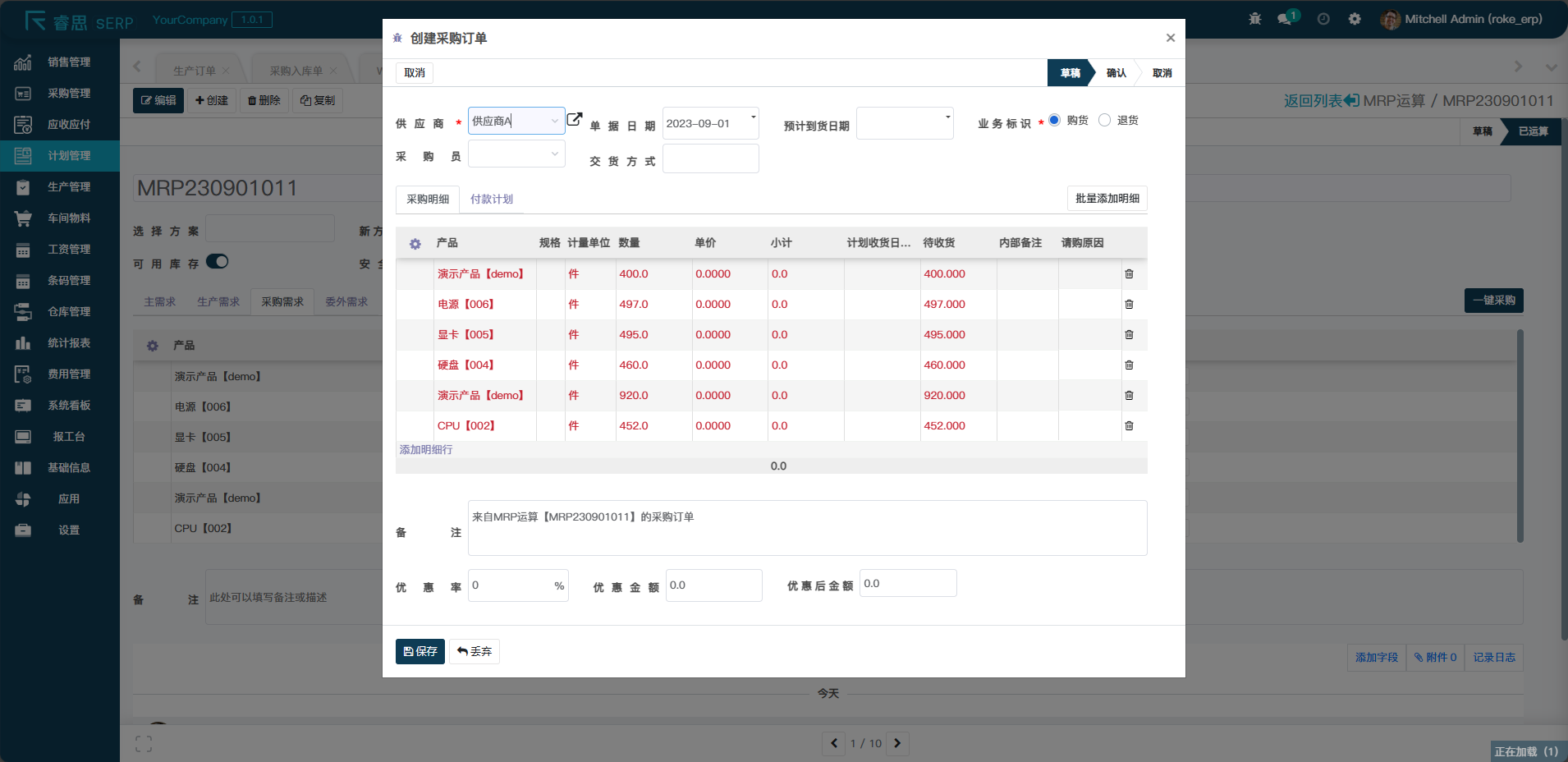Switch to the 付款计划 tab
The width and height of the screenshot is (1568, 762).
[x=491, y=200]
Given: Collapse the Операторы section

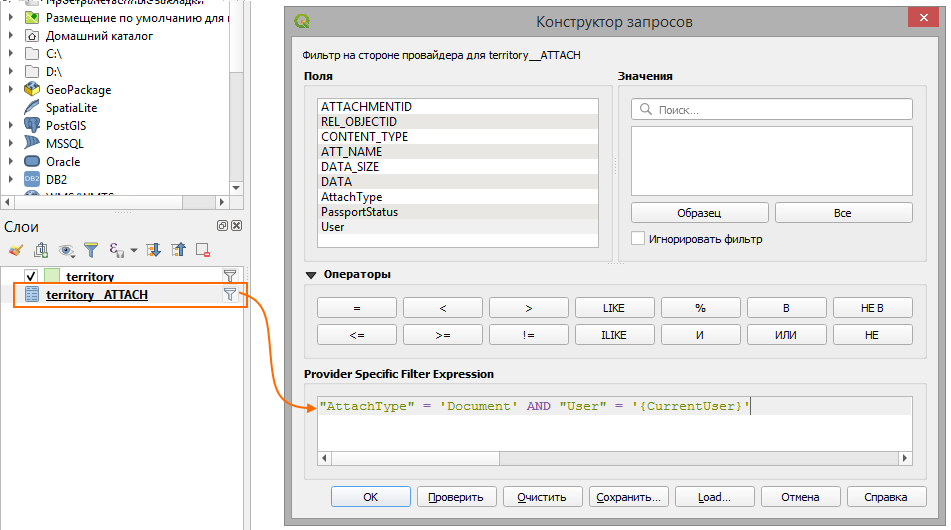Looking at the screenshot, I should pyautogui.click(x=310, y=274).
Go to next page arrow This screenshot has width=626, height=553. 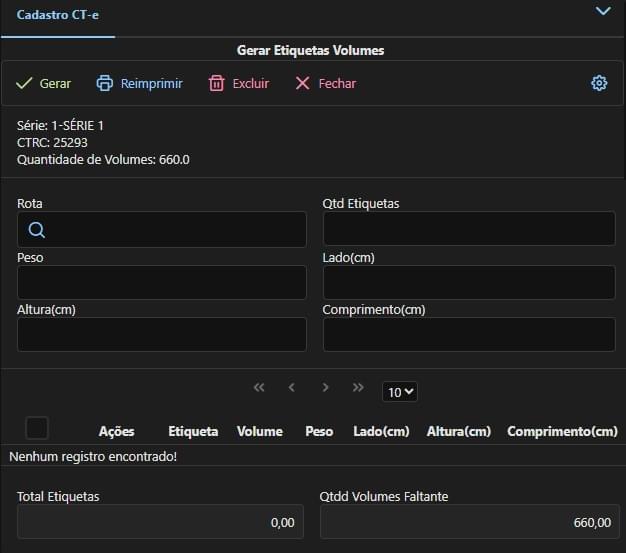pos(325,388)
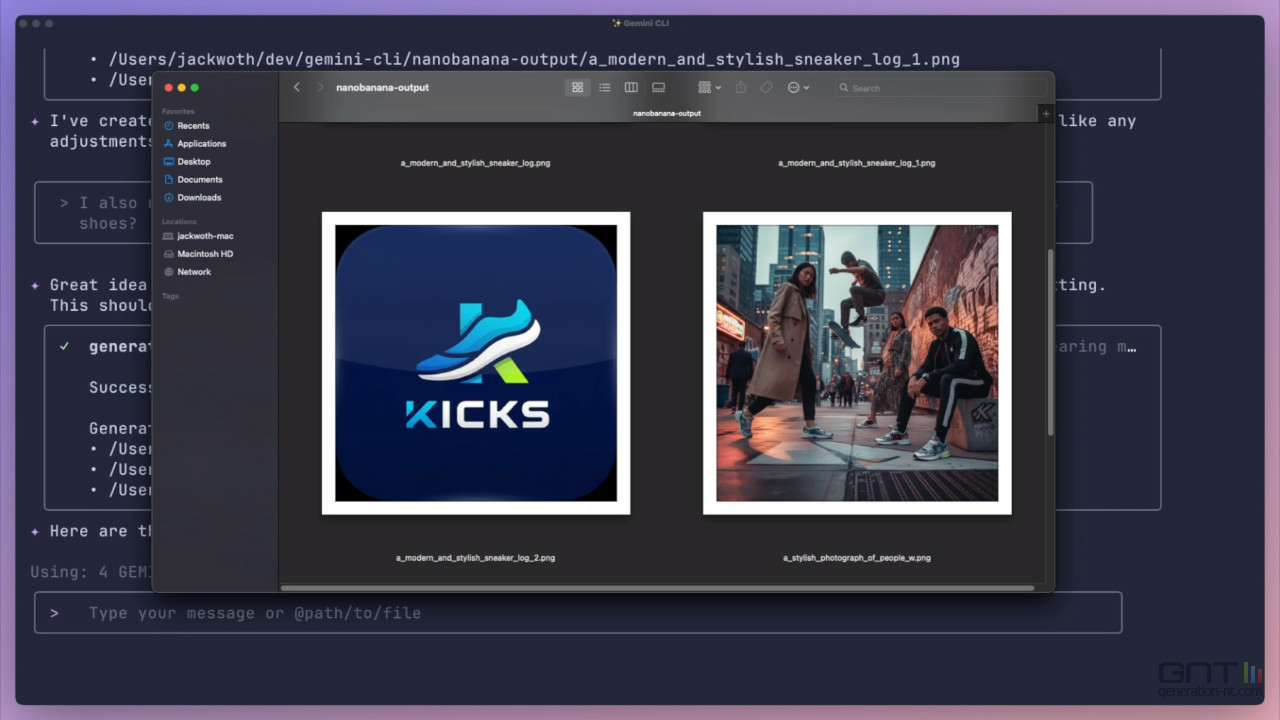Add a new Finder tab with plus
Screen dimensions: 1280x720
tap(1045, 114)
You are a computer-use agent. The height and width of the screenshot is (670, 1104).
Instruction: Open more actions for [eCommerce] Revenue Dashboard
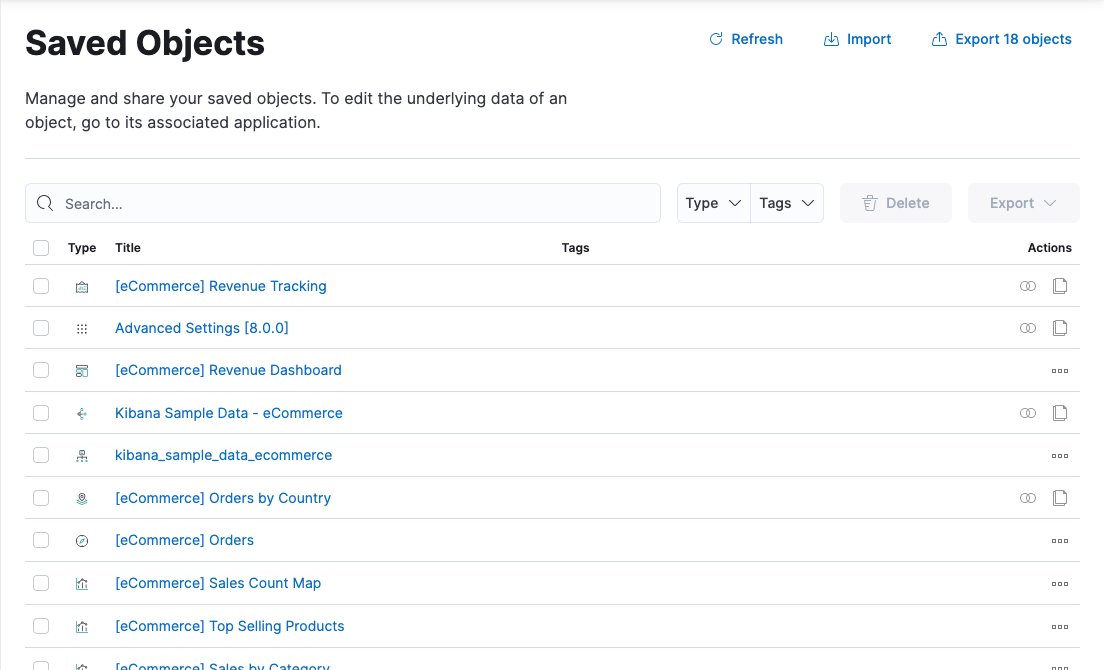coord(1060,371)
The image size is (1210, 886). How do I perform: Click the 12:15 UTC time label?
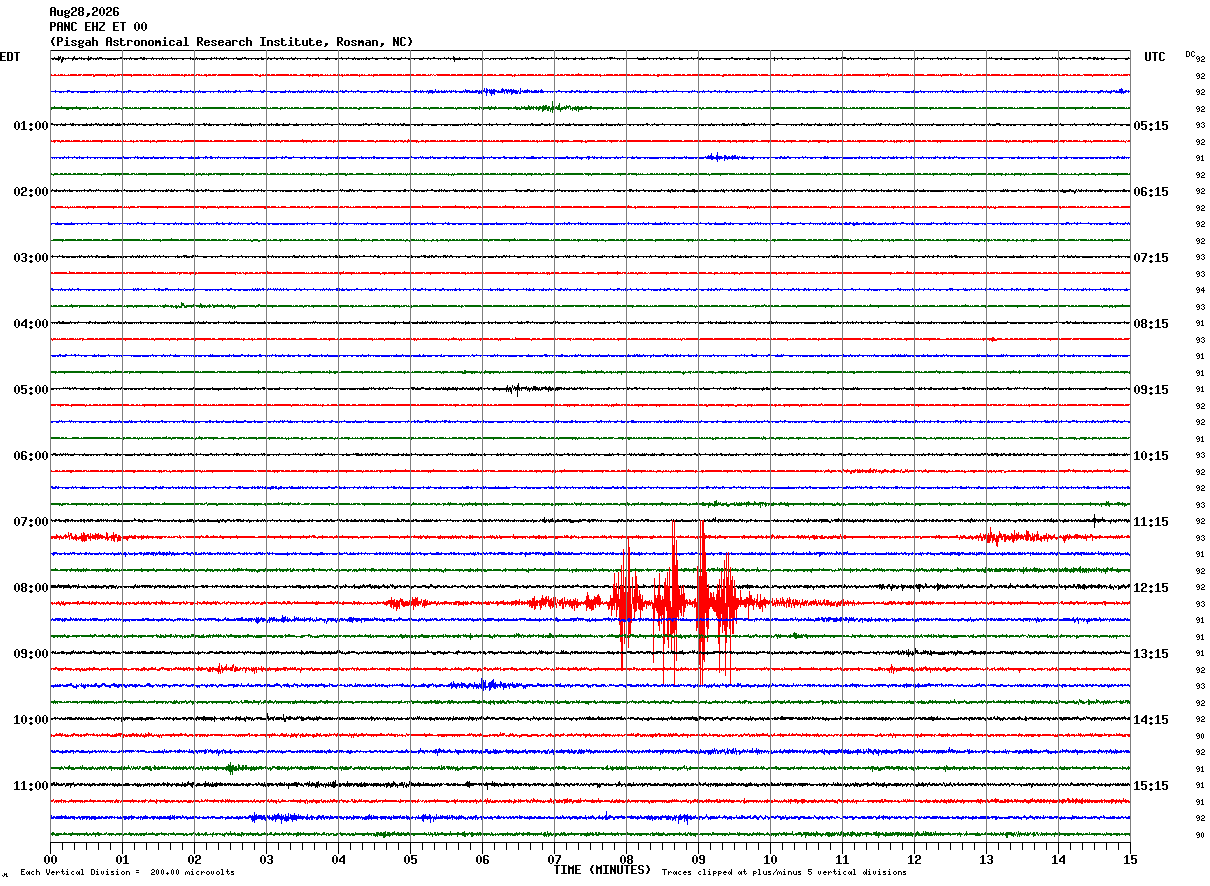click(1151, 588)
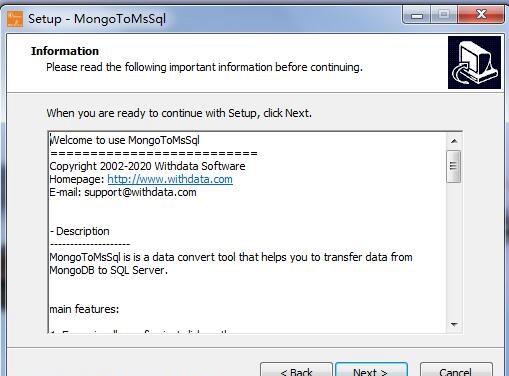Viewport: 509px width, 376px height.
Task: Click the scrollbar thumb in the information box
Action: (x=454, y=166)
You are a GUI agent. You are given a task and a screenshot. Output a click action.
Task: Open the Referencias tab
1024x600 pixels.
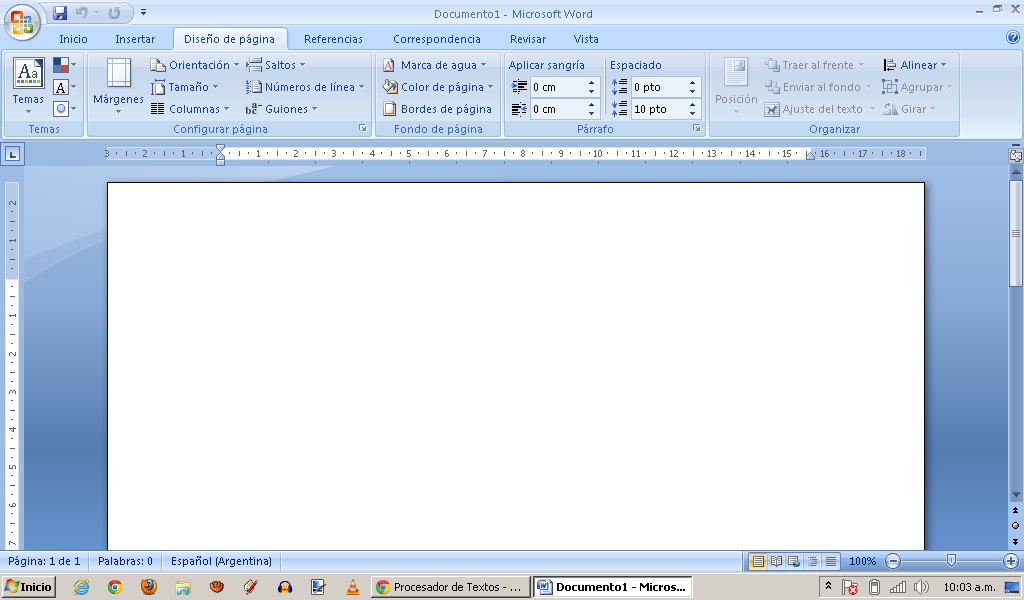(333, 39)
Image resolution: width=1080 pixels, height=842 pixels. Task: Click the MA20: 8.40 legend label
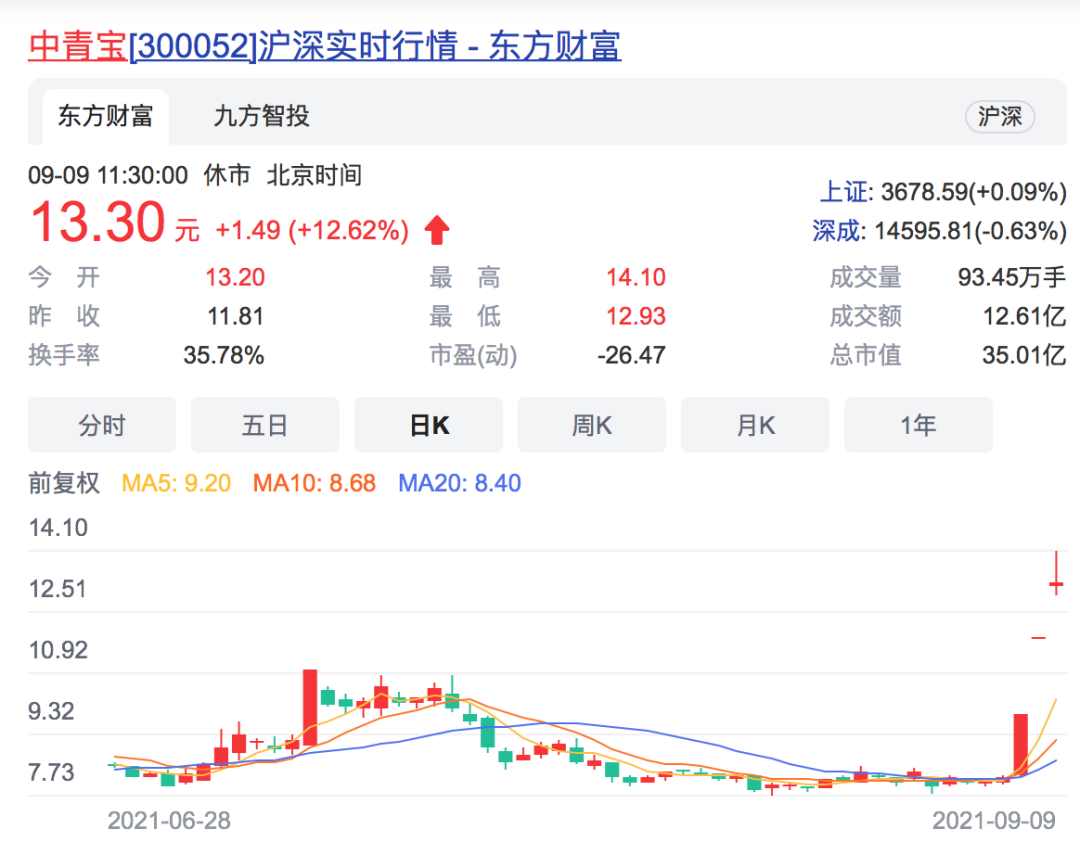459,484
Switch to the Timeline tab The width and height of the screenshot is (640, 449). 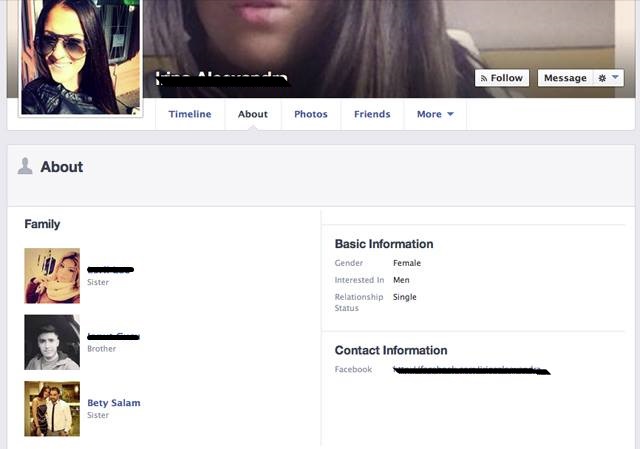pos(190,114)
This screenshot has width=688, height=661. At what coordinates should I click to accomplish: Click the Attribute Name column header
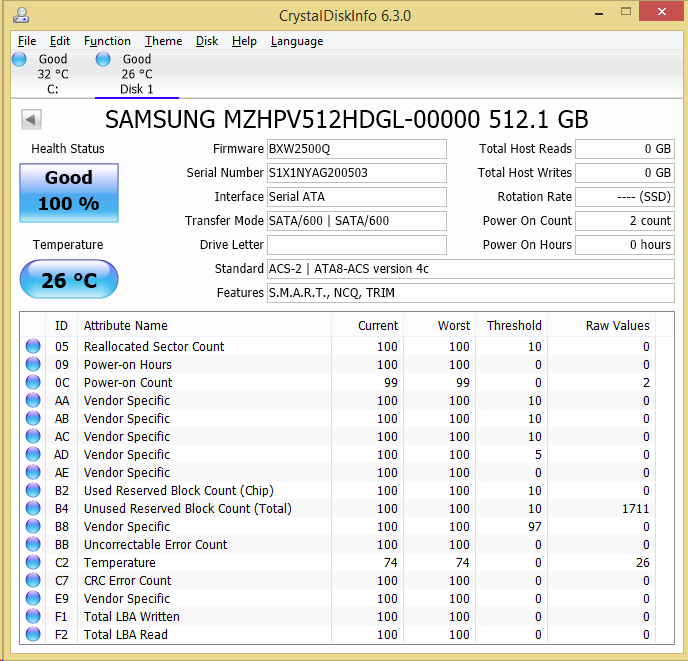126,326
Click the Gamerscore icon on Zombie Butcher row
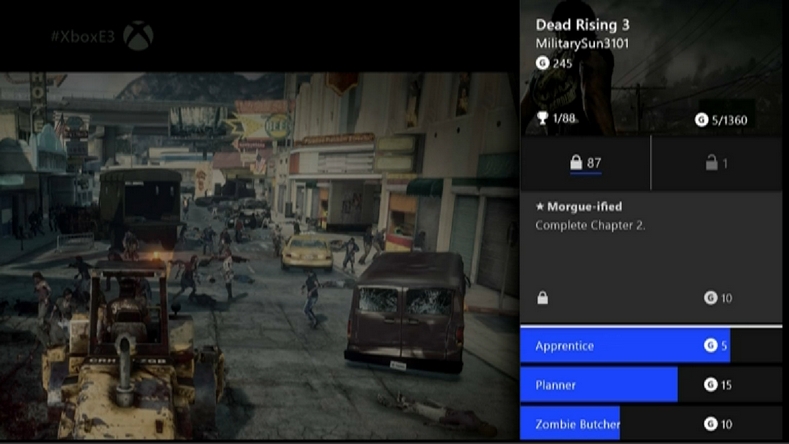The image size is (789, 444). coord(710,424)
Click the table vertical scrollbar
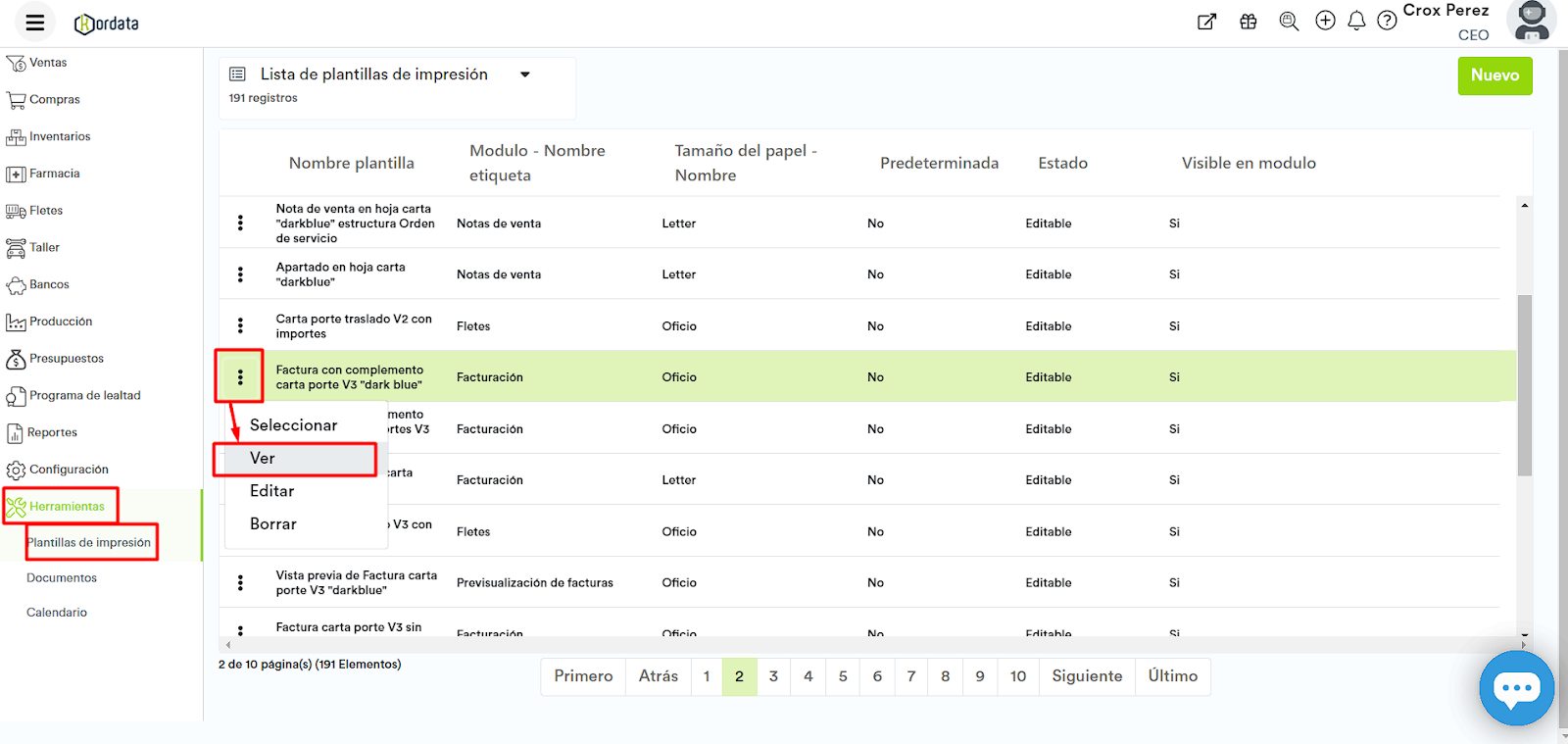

Exercise: When a line in the listing above holds the word "agent", copy it.

Problem solution:
You are a computer-use agent. The height and width of the screenshot is (670, 1104).
You are a GUI agent. You are given a task and a screenshot. Output a click action.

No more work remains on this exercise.